SECMAN:2007:Failed to end classad message.

I am very new to HTCondor so any advice to help me get my multi machine pool running would be greatly appreciated.

I am creating this multi-machine pool using cloud lab. Each node is a m510 machine running ubuntu 22.04.02 LTS. The machines are all connected to the same network and each node has a hostname node{num}. I made node0 the central manager, node1 the submit node, and node2/node3 execute nodes. The commands I ran to create the multi-machine pool were:

$ curl -fsSL https://get.htcondor.org | sudo GET_HTCONDOR_PASSWORD="$htcondor_password" /bin/bash -s -- --no-dry-run --central-manager node0

$ curl -fsSL https://get.htcondor.org | sudo GET_HTCONDOR_PASSWORD="$htcondor_password" /bin/bash -s -- --no-dry-run --submit node0

$curl -fsSL https://get.htcondor.org | sudo GET_HTCONDOR_PASSWORD="$htcondor_password" /bin/bash -s -- --no-dry-run --execute node0

Thanks,

Vijay

Hello Vijay, and welcome to the HTCondor community!

Some quick thoughts :

Re the commands you ran above, just want to confirm that you replaced "$htcondor_password" with an actual password you want to use to secure your pool, correct? If the above is literally what you entered, I am guessing the shell would expand the password into an empty string.
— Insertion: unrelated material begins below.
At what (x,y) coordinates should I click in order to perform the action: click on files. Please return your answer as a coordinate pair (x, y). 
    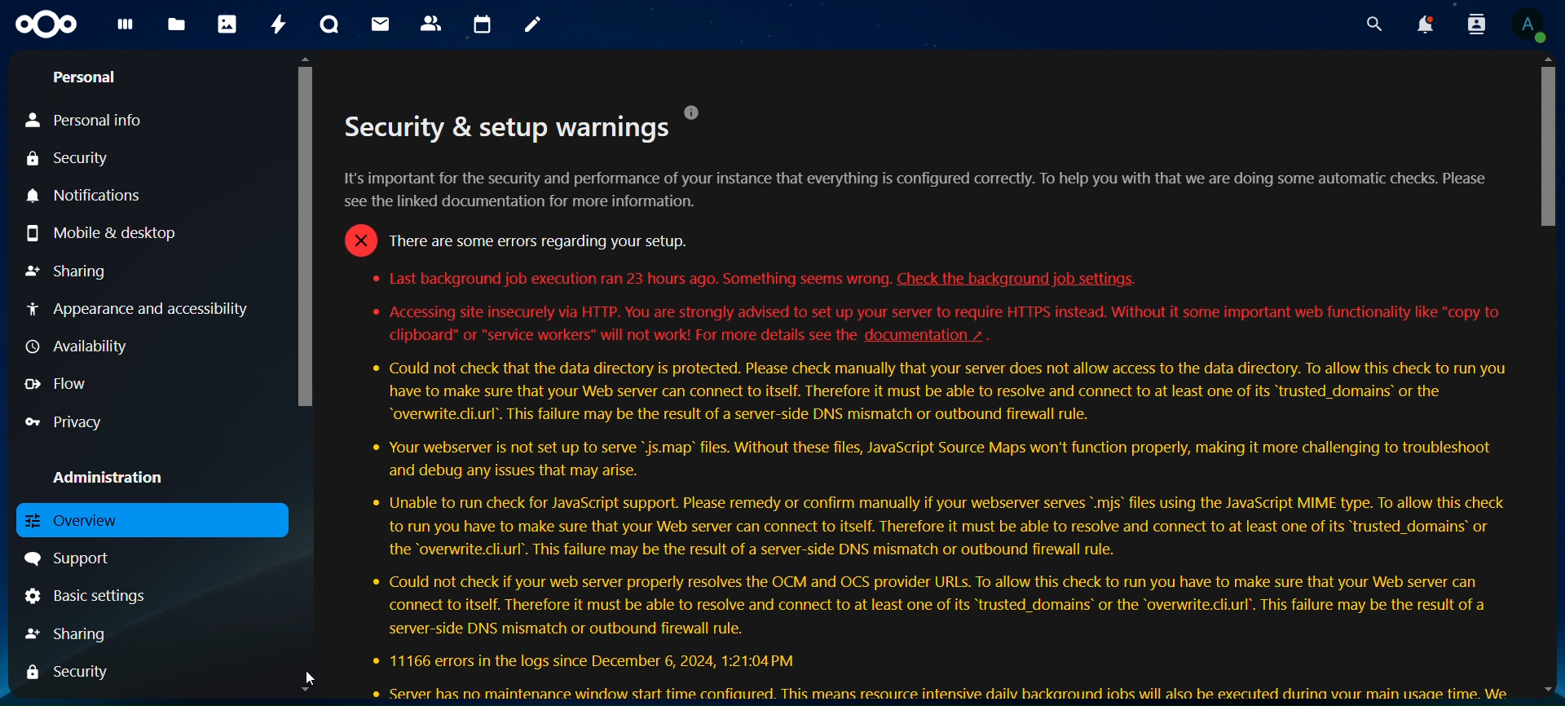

Another thought... you mentioned the nodes are all connected to the same network, but perhaps the nodes are running a firewall? By default HTCondor uses network port 9618, so that will need to be open.

Also, do your machines have /etc/hosts or DNS setup such that, for instance, on node1 you can resolve hostname node0 ? I.e. while logged into node1, can you do "ping node0" ?

Finally, this may not matter, but personally I have always used fully-qualified hostnames to specify the central manager. In other words, on the lines above, instead of node0, perhaps "node0.mydomain.org" (whatever your domain is). Besides fully-qualified hostnames, I have also used IP addresses.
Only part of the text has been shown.